A correctly configured policy affords you and your users additional security against certain attacks. Commonly, it can be used to prevent and/or mitigate attacks that involve content/code injection, such as cross-site scripting/XSS attacks, attacks that require embedding a malicious resource, attacks that involve malicious use of iframes, such as clickjacking attacks, and others. More generally, it allows you to control where content displayed by clients visiting your site can be loaded from.
How can I write one?
Example use cases and policy can be found at https://developer.mozilla.org/en-US/docs/Web/Security/CSP/Using_Content_Security_Policy
http://w3c.github.io/webappsec-csp/ and https://developer.mozilla.org/en-US/docs/Web/Security/CSP/CSP_policy_directives provide more complete descriptions of directives and use, as well as implementation considerations and client support information.
https://developer.chrome.com/extensions/contentSecurityPolicy and https://developer.chrome.com/apps/contentSecurityPolicy provide documentation specific to Chrome, but is targeted more towards extension/application development.
https://msdn.microsoft.com/en-us/library/dn904195%28v=vs.85%29.aspx provides limited documentation for Edge.
Can I/how do I use Content Security Policy with Cloudflare?
Yes, you can use a Content Security Policy with sites behind Cloudflare. We do not modify the Content-Security-Policy header sent by your origin.
No changes need to be made to acceptable sources for your own/other third-party content. Using Cloudflare does not affect or modify the URLs that you use to include content, and therefore will not interfere with clients’ ability to match locations specified in your policy against locations used to include resources.

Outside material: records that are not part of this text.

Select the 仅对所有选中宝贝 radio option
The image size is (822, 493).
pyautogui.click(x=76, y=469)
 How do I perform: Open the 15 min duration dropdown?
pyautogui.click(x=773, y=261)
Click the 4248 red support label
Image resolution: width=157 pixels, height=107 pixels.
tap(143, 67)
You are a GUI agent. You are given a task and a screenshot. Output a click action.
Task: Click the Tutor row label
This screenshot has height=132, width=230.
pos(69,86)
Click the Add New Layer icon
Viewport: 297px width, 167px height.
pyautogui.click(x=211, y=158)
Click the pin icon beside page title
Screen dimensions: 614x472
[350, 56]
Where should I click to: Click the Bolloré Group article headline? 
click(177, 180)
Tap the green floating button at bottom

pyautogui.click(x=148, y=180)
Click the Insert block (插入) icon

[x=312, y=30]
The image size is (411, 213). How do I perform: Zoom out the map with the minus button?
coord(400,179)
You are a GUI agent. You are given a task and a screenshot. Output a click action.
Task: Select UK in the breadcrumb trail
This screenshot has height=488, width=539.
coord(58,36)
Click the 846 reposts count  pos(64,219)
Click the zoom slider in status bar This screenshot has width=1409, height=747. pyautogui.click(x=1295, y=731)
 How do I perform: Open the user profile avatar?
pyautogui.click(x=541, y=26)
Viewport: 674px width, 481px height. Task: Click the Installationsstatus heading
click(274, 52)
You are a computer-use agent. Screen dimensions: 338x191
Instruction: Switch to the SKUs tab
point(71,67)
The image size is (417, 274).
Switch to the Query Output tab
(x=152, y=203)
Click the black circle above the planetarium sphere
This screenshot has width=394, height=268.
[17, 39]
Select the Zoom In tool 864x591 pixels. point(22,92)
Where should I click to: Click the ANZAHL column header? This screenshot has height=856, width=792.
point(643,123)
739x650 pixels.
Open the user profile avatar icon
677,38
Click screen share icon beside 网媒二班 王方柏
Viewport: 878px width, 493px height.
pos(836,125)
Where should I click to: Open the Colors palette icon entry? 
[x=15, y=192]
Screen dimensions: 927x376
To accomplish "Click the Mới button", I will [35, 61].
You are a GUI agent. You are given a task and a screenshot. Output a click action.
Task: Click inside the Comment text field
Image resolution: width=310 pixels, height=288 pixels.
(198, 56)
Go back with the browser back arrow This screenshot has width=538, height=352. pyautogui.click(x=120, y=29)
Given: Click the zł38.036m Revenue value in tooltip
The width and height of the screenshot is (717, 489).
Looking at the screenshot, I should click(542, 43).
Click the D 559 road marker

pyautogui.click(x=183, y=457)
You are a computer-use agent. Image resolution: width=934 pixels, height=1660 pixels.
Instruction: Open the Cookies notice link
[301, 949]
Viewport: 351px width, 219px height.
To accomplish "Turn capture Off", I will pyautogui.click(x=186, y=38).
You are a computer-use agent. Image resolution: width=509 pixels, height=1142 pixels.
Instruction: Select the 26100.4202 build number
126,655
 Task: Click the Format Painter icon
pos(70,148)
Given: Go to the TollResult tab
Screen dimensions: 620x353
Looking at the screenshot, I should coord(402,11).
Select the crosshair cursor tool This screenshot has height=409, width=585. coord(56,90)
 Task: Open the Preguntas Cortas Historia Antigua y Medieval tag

If you use certain Cloudflare features, you will need to allow inline scripts in your policy. We include scripts on your domain and add some inline code when you enable Rocket Loader, Cloudflare Apps, or ScrapeShield.
If you do use any of these features, you will need to add the following to your Content Security Policy:
script-src 'self' 'unsafe-inline'
An example CSP header for use with RocketLoader
script-src 'unsafe-eval' 'self' ajax.cloudflare.com;
An example CSP for use with Mirage
script-src 'self' ajax.cloudflare.com;